## Given records
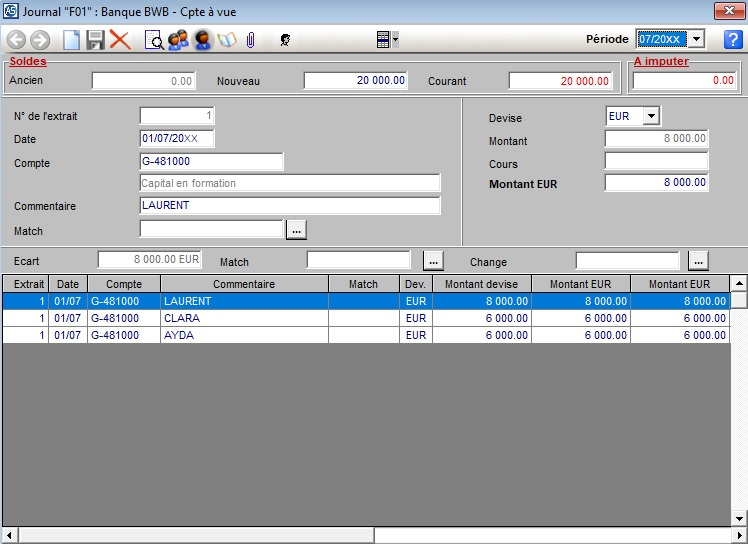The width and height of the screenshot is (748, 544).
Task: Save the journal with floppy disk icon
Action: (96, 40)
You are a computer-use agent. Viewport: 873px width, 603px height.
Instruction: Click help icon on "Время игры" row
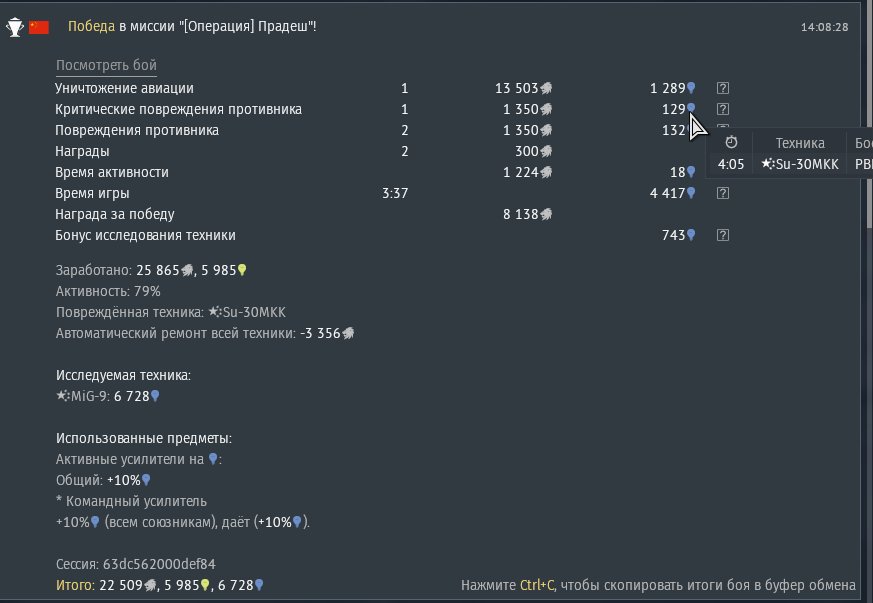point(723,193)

## Try it
Copy out, exactly and without pictures, each line from the one containing "You are a computer-use" through the final line of the entries, both ends included.

## Response below
You are a computer-use agent. Viewport: 873px width, 603px height.
Instruction: Click help icon on "Время игры" row
point(723,193)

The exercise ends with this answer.